To damp down the diplomatic and political firestorm that ABM withdrawal will trigger, the president may link it to promises of significant unilateral cuts in U.S. nuclear warheads. He can also offer to begin new strategic "negotiations" or "dialogue" -- that point has not yet been settled, I am told -- with Russia, while launching serious consultations with Europe and Japan on missile defenses. The language will be designed to lessen the starkness of the word "withdrawal."
A well-balanced effort to redefine global strategic stability beyond the 1972 treaty should be welcomed. But this decision will come on the heels of the president's hard-edged treatment of China over U.S. defense commitments to Taiwan last week and the earlier in-your-face rejection of the Kyoto treaty on global warming. Walking away from the ABM accord will add fuel to the argument abroad and at home over whether Bush's tough-mindedness could shade into hot-headedness or impulsiveness.
One bright thread connects the president's initial big decisions on foreign policy: He is bound not to be bound, not by the recent past nor by other nations' ideas of what he should do. If the world calls that unilateralism, Bush will live with it. He intends to take each decision on its own: Call it the Morton School of Diplomacy.
China's bluster before and after the Taiwan arms sales package was announced counted for naught with Bush. The Pentagon's misgivings over providing the advanced Aegis system to any foreign country were decisive -- as they should have been. There was no serious argument within the administration.

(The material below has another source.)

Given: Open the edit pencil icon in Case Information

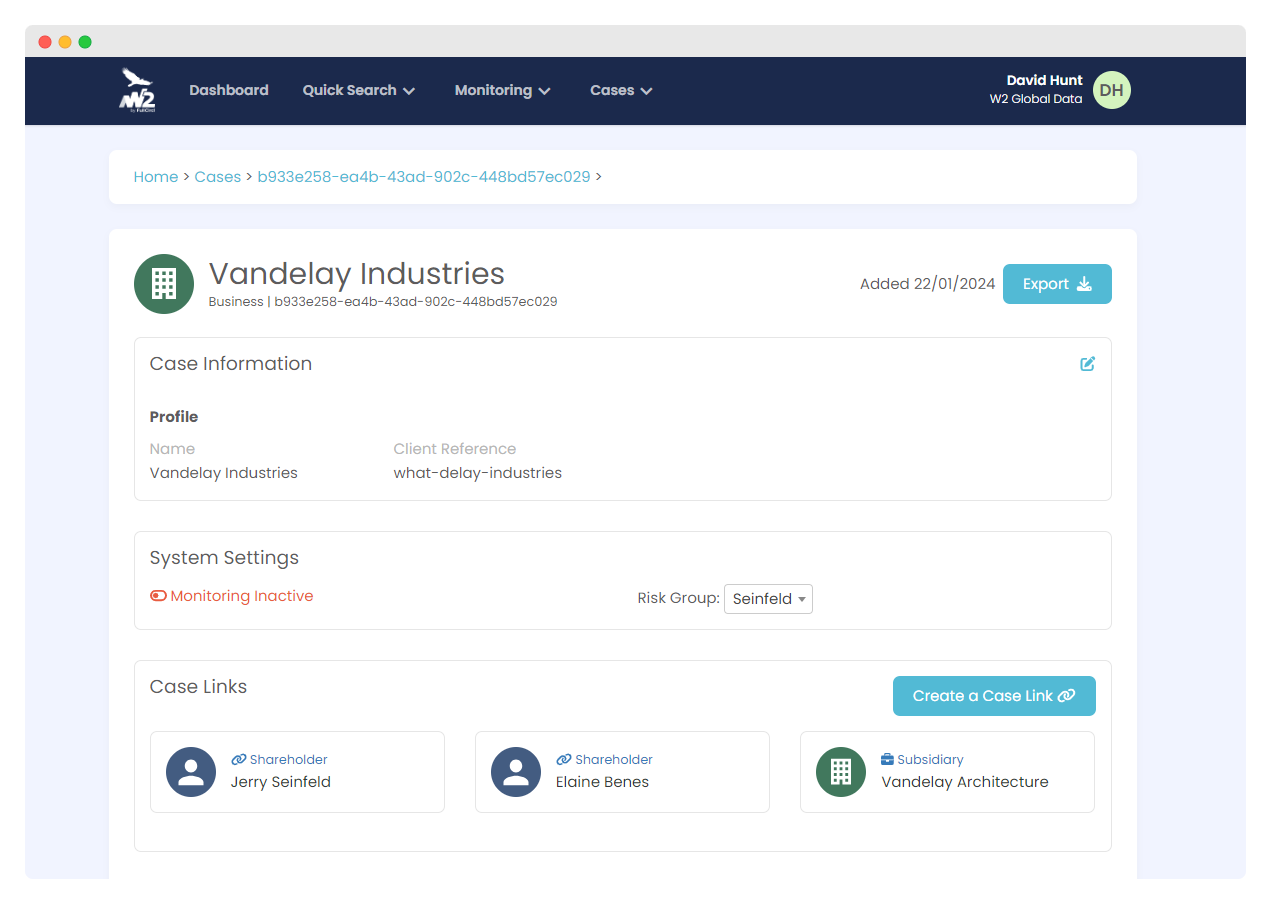Looking at the screenshot, I should 1087,364.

And Bush's subsequent cancellation of the well-publicized annual review of arms sales to Taiwan may not have been a move to placate Beijing at all. It looks like a decision to remove a predictable opportunity for the Communist leadership to harangue Washington. Beijing may now learn of future arms sales to Taiwan from the newspapers.
With Bush, the simple explanation is often the best explanation. Bush knows and speaks his mind. Cynics will inevitably say that is no Herculean endeavor. But following his instincts can lead to useful confusion, as well as unuseful clarity.
His ringing declaration in a television interview of his willingness to do "whatever it took" to defend Taiwan reversed years of U.S. official silence on that point. White House aides rushed to restore some ambiguity by saying that no change in policy was intended. So we cannot be sure exactly what Bush intended beyond voicing what seems to be a deeply felt personal view.
But the ambiguity on Taiwan is now tilted in the direction of an active U.S. defense. China will have to live with and react to the confusion Bush has created through words, rather than the uncertainty the silence of his predecessors was intended to produce. This is hardly a net loss for Washington. Cacophony in the form of conflicting statements is America's most effective form of disinformation, one former spymaster believes.
The administration's learning curve has been most transparent in its early handling of North Korea, Iraq -- where serious differences between the Pentagon and the State Department remain unresolved and in public view -- and of the Kyoto treaty, where Bush was all too clear about his thinking.
Administration officials have quietly sought to make amends to Europe for torching the treaty without warning, and to offer discussions on an alternative. There is also a realization that the Bush team miscalculated when it assumed that bombing near Baghdad on Feb. 16 would not distract attention from Bush's first foreign trip, to Mexico, that same day.
It has not been 100 days of soothing diplomacy or of smooth sailing. The style of this president and his senior aides is too quick and too blunt for that. But they have in 100 days firmly established their agenda for change as the focal point of world affairs. Like it or not, that is no small accomplishment.